In September 2014, al-Yaqoubi co-signed an open letter to Islamic State of Iraq and the Levant (ISIL) chief Abu Bakr al-Baghdadi saying "misinterpreted Islam into a religion of harshness, brutality, torture and murder" and refuting the ideological foundation of ISIS, banning Muslims from joining it and making it clear that this is non-Islamic, anti-Islam. In November 2014, he led prayers at the funeral of the American Peter Kassig. In an interview with CNN's Christiane Amanpour he condemned the killing of Kassig by ISIL and said, "We have to speak loud and very clear that Muslims and Islam have nothing to do with this... ISIS has no nationality. Its nationality is terror, savagery, and hatred." In the same month in an interview with Margaret Warner on PBS NewsHour he said of al-Baghdadi, "He's against Islam. He's non-Muslim, according to the Muslim standards, because he's allowing people to kill Muslims, referring to the Book of Allah [Quran], wrongly using religious texts. This is anti-Islamic. He's going against God. He's going against the message of Islam, Muhammad, peace be upon him. If he repents and come in a court and defend himself, he won't have any one single verse of the Quran to defend his opinion in killing innocent people." In March 2015, he said that ISIL has a sophisticated system of fallacies, and he referred to the extremists as "ignorant", "stupid" and "arrogant".

Views
On 22 January 2010, al-Yaqoubi refuted the comments made by Mufti of Syria Ahmad Bader Hassoun on 19 January 2010 about the Prophet Muhammad. Al-Ya'qoubi explained the necessity to obey the Messenger in every command including the news about the Qur'an and the names of the prophets. Al-Ya'qoubi asserted, "we know that Moses and Jesus are prophets only because our Prophet Muhammad told us so. Had he told us otherwise, we would have had to believe him...believing in Moses and Jesus does not imply the validity of Judaism and Christianity of today." He also asked Mufti Hassoun to resign his job out of embarrassment and to protect the dignity of Islam and the integrity of the Islamic scholars of Syria. The following day al-Yaqoubi was dismissed as Friday public speaker of al-Hasan Masjid in Abu Rummaneh, Damascus by the government. Six months later he was re-instated.

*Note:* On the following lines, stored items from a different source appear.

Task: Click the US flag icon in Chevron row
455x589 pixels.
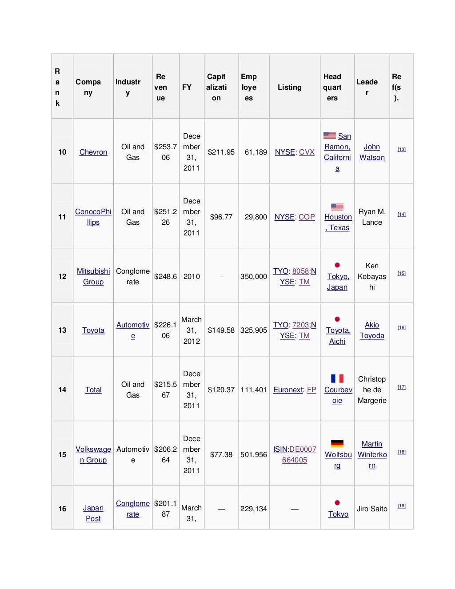Action: pos(329,135)
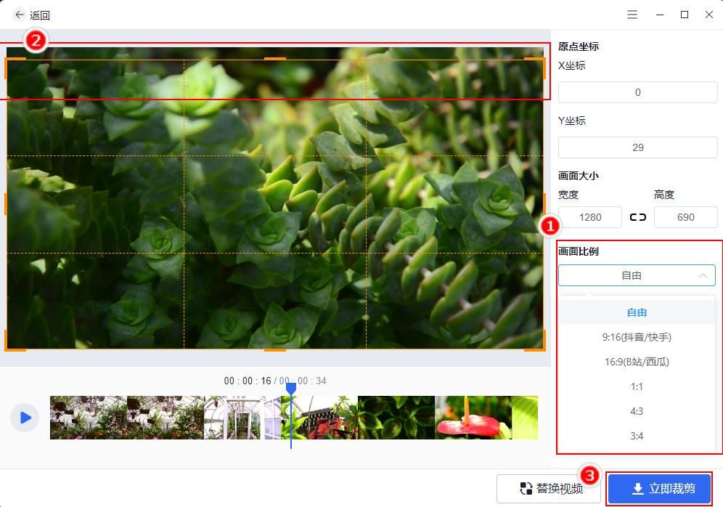The width and height of the screenshot is (723, 507).
Task: Choose the 1:1 aspect ratio
Action: click(x=637, y=386)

On 21 June 2010, al-Yaqoubi declared on Takbeer TV's programme Sunni Talk that the Mujaddid of the Indian subcontinent was Ahmed Raza Khan, and said that a follower of Ahlus Sunnah wal Jamaah can be identified by his love of Khan, and that those outside of that those outside the Ahlus Sunnah are identified by their attacks on him.

On 18 August 2011, al-Yaqoubi led prayers from a stage in Summerfield Park, Winson Green, Birmingham to some 20,000 people who gathered to remember three men killed while attempting to protect their neighbourhood from rioters and looters during the England riots. At the ceremony he said that "they made themselves an example of what a Muslim should be and what Islam is" and that "these three people are martyrs and the best we can do for them is to pray for them and for ourselves - to pray for our community." He asked for 18 August to be made a "day not of mourning and sadness but a day of bravery."<

Al-Yaqoubi had been a critic of Mohamed Said Ramadan Al-Bouti's stance of supporting the Syrian government. However, after Al-Bouti's assassination on 21 March 2013, al-Yaqoubi claimed that Al-Bouti was a martyr and that he had been privately readying to defect from the Syrian government.

In August 2013, al-Yaqoubi said: "Animosity against a state cannot be declared by individuals or groups; no Islamic government is in a state of war with the UK; they all have diplomatic relations and therefore, any attack against UK citizens or interests would be deemed as un-Islamic and illegal in the Shari’a, regardless of whether we approve of UK policies or not, or its government".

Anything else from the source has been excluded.